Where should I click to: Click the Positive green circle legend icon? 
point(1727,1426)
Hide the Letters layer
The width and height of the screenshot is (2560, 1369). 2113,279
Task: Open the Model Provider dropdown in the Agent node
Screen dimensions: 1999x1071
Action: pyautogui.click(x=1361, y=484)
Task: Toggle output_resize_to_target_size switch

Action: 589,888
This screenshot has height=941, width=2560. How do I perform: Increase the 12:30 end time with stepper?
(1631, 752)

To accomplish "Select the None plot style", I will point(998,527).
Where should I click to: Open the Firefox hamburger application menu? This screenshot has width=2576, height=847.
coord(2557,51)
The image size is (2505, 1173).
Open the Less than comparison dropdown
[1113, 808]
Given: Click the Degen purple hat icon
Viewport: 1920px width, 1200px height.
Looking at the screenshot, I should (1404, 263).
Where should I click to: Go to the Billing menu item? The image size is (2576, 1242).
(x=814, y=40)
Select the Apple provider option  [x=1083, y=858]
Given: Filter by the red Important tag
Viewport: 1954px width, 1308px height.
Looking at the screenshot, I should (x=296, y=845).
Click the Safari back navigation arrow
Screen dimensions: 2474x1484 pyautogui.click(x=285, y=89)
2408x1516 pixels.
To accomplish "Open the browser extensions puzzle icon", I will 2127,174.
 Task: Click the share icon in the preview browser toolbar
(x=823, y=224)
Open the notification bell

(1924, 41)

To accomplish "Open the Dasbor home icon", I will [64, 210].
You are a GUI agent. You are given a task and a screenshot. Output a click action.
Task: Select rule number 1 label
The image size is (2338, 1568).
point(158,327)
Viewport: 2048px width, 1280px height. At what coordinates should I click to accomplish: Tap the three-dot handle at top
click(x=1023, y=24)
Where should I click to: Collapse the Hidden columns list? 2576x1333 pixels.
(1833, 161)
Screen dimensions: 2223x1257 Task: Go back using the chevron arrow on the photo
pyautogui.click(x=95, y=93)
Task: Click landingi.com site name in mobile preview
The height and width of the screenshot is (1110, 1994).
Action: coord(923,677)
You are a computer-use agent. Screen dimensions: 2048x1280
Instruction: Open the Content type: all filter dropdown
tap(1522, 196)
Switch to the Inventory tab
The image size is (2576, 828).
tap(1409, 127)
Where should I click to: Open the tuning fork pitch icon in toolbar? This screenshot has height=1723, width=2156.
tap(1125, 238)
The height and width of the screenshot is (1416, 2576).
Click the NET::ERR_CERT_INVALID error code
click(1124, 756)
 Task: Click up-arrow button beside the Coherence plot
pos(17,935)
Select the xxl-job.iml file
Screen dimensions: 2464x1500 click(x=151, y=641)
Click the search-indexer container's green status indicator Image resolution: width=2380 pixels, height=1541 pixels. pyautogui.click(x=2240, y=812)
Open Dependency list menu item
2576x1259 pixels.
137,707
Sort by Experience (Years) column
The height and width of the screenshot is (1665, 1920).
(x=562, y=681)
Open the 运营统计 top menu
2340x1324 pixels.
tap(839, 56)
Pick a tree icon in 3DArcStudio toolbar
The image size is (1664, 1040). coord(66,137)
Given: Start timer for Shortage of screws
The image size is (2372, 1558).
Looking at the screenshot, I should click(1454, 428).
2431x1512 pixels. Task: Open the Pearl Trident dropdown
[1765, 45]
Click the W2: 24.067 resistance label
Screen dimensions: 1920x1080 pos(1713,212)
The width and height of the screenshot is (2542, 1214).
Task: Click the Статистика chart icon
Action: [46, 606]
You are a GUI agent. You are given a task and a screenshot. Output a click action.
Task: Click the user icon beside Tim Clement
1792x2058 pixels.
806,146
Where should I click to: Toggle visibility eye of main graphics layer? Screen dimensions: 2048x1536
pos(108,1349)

_ _ _

The listing above has to be written out again in full, exactly as shown.

Where should I click to: Click the Positive green circle legend icon? 
point(1727,1426)
Hide the Letters layer
The width and height of the screenshot is (2560, 1369). 2113,279
Task: Open the Model Provider dropdown in the Agent node
Screen dimensions: 1999x1071
Action: pyautogui.click(x=1361, y=484)
Task: Toggle output_resize_to_target_size switch

Action: 589,888
This screenshot has height=941, width=2560. How do I perform: Increase the 12:30 end time with stepper?
(1631, 752)

To accomplish "Select the None plot style", I will point(998,527).
Where should I click to: Open the Firefox hamburger application menu? This screenshot has width=2576, height=847.
coord(2557,51)
The image size is (2505, 1173).
Open the Less than comparison dropdown
[1113, 808]
Given: Click the Degen purple hat icon
Viewport: 1920px width, 1200px height.
Looking at the screenshot, I should (1404, 263).
Where should I click to: Go to the Billing menu item? The image size is (2576, 1242).
(x=814, y=40)
Select the Apple provider option  [x=1083, y=858]
Given: Filter by the red Important tag
Viewport: 1954px width, 1308px height.
Looking at the screenshot, I should (x=296, y=845).
Click the Safari back navigation arrow
Screen dimensions: 2474x1484 pyautogui.click(x=285, y=89)
2408x1516 pixels.
To accomplish "Open the browser extensions puzzle icon", I will 2127,174.
 Task: Click the share icon in the preview browser toolbar
(x=823, y=224)
Open the notification bell

(1924, 41)

To accomplish "Open the Dasbor home icon", I will [64, 210].
You are a GUI agent. You are given a task and a screenshot. Output a click action.
Task: Select rule number 1 label
The image size is (2338, 1568).
point(158,327)
Viewport: 2048px width, 1280px height. At what coordinates should I click to accomplish: Tap the three-dot handle at top
click(x=1023, y=24)
Where should I click to: Collapse the Hidden columns list? 2576x1333 pixels.
(1833, 161)
Screen dimensions: 2223x1257 Task: Go back using the chevron arrow on the photo
pyautogui.click(x=95, y=93)
Task: Click landingi.com site name in mobile preview
The height and width of the screenshot is (1110, 1994).
Action: coord(923,677)
You are a computer-use agent. Screen dimensions: 2048x1280
Instruction: Open the Content type: all filter dropdown
tap(1522, 196)
Switch to the Inventory tab
The image size is (2576, 828).
tap(1409, 127)
Where should I click to: Open the tuning fork pitch icon in toolbar? This screenshot has height=1723, width=2156.
tap(1125, 238)
The height and width of the screenshot is (1416, 2576).
Click the NET::ERR_CERT_INVALID error code
click(1124, 756)
 Task: Click up-arrow button beside the Coherence plot
pos(17,935)
Select the xxl-job.iml file
Screen dimensions: 2464x1500 click(x=151, y=641)
Click the search-indexer container's green status indicator Image resolution: width=2380 pixels, height=1541 pixels. pyautogui.click(x=2240, y=812)
Open Dependency list menu item
2576x1259 pixels.
137,707
Sort by Experience (Years) column
The height and width of the screenshot is (1665, 1920).
(x=562, y=681)
Open the 运营统计 top menu
2340x1324 pixels.
tap(839, 56)
Pick a tree icon in 3DArcStudio toolbar
The image size is (1664, 1040). coord(66,137)
Given: Start timer for Shortage of screws
The image size is (2372, 1558).
Looking at the screenshot, I should click(1454, 428).
2431x1512 pixels. Task: Open the Pearl Trident dropdown
[1765, 45]
Click the W2: 24.067 resistance label
Screen dimensions: 1920x1080 pos(1713,212)
The width and height of the screenshot is (2542, 1214).
Task: Click the Статистика chart icon
Action: [46, 606]
You are a GUI agent. You are given a task and a screenshot. Output a click action.
Task: Click the user icon beside Tim Clement
1792x2058 pixels.
806,146
Where should I click to: Toggle visibility eye of main graphics layer? Screen dimensions: 2048x1536
pos(108,1349)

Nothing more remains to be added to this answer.